## WORK REQUIRED
Please copy the records below word for word, leaving out the pictures.
━━━━━━━━━━
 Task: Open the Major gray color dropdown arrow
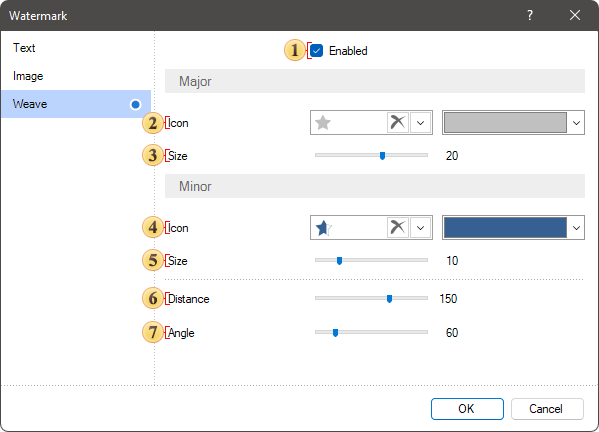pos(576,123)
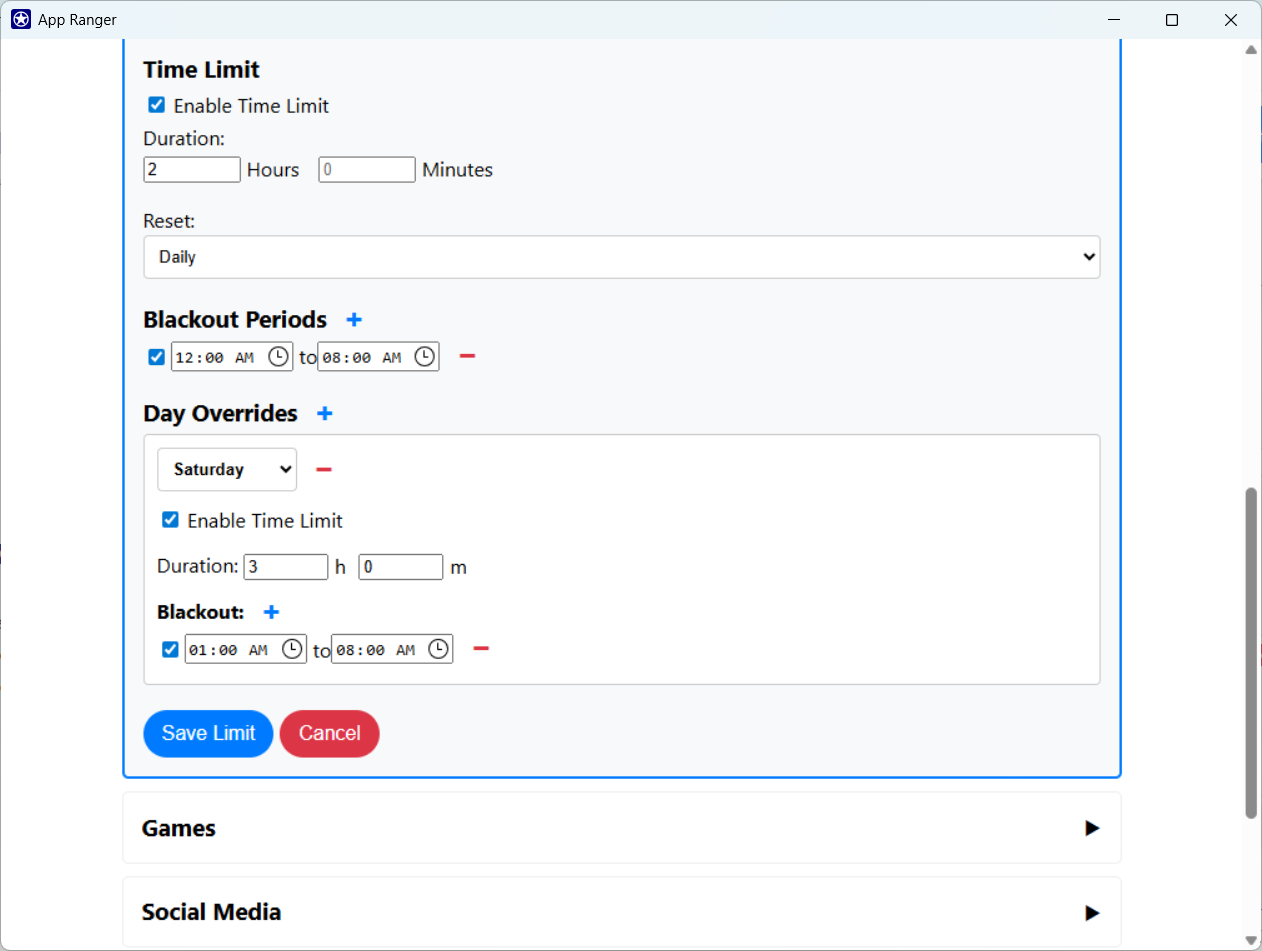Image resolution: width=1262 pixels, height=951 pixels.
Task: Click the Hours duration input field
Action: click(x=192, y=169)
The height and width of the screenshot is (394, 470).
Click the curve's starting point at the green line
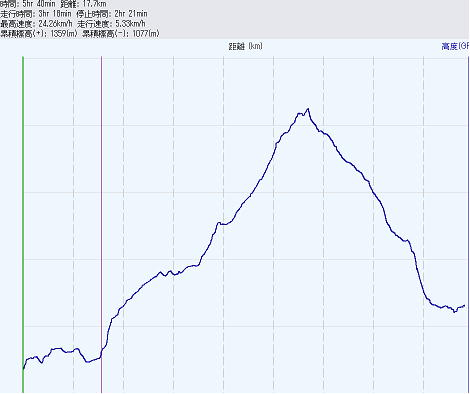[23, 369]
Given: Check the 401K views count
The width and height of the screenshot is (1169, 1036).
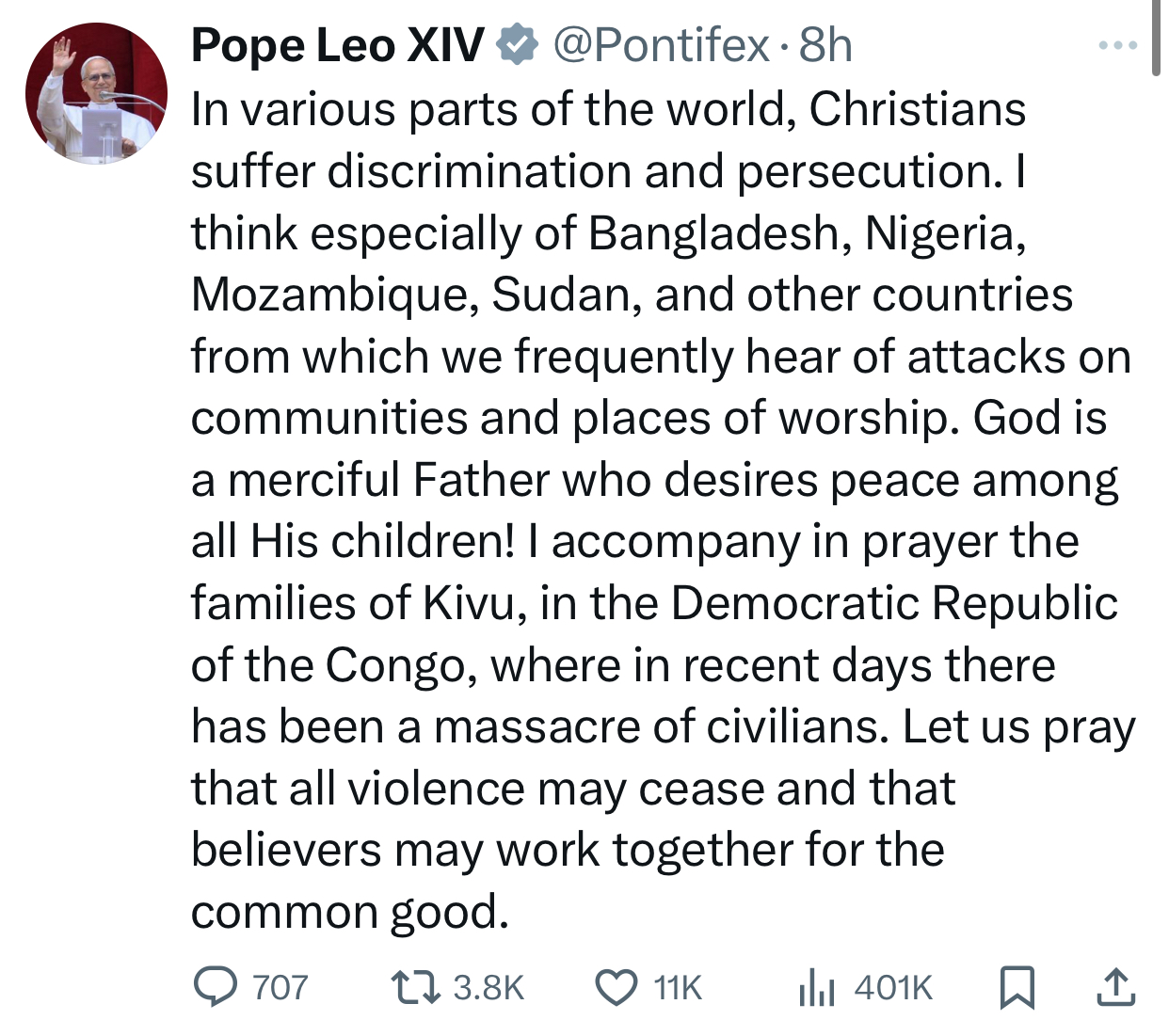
━━━━━━━━━━
## RESULT
 Task: Open the Major gray color dropdown arrow
pos(576,123)
Image resolution: width=1262 pixels, height=951 pixels.
Task: Click the Hours duration input field
Action: click(x=192, y=169)
The height and width of the screenshot is (394, 470).
Click the curve's starting point at the green line
[23, 369]
Given: Check the 401K views count
The width and height of the screenshot is (1169, 1036).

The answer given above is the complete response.